3.6 Heteroscedasticity investigation and model calibration

Heteroscedasticity was assessed on the 80% training set using out-of-fold residuals via a Breusch–Pagan test (α = 0.05) to examine whether prediction errors varied with baseline BMI (34). Results were reported without calibration when the test was not significant, and weighted least-squares (WLS) calibration was applied otherwise (35, 36). Residuals were computed from training out-of-fold predictions and used to fit an empirical variance model to derive sample weights. Using these weights, a linear recalibration of observed versus predicted values was fit on the training data to obtain fixed intercept and slope. The learned weighting function and coefficients were then applied once to the test set without any refitting, avoiding information leakage.

3.7 Integrated evaluation of model performance

Overall model performance was compared on the 20% independent test set. First, generalization was assessed with 1,000 bootstrap resamples, reporting RMSE, MSE, MAE, and R2 with 95% confidence intervals (CIs) for each model. Paired tests were conducted by bootstrapping the paired differences in RMSE using identical resamples across models (defined as comparator minus best model). This quantified the incremental benefit of the best-performing model, reporting ΔRMSE with its 95% CIs. Second, for the best-performing model, incremental benefit over a trivial baseline (predicting follow-up BMI = baseline BMI) was quantified on the same independent test set using paired bootstrap with 1,000 resamples. Paired differences were defined as ΔRMSE/ΔMSE/ΔMAE = baseline − best and ΔR2 = best − baseline, and Δ values were reported with 95% CIs. Third, to assess robustness to a dominant predictor, a sensitivity analysis excluding baseline BMI was performed. Under an identical modeling pipeline to the primary analysis, we retrained and evaluated the model without baseline BMI using the best-performing algorithmic framework, and reported RMSE, MSE, MAE, and R2 on the same independent test set.

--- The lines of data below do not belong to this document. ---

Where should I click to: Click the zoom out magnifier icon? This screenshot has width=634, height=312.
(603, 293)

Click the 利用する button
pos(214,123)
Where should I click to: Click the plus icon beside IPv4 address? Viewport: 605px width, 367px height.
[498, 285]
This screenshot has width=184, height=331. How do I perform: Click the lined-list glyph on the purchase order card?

Stratified performance was evaluated across clinically relevant subgroups, including gender (male vs. female), age groups (14–15 vs. 16–17 years), and baseline BMI category (normal vs. overweight/obesity). For each subgroup, we reported RMSE, MSE, MAE, and R2 with 95% CIs. We also computed and reported between-group differences (Δ) in each metric with 95% CIs. Subgroup heterogeneity was assessed using permutation tests, and the significance level was set at 0.05.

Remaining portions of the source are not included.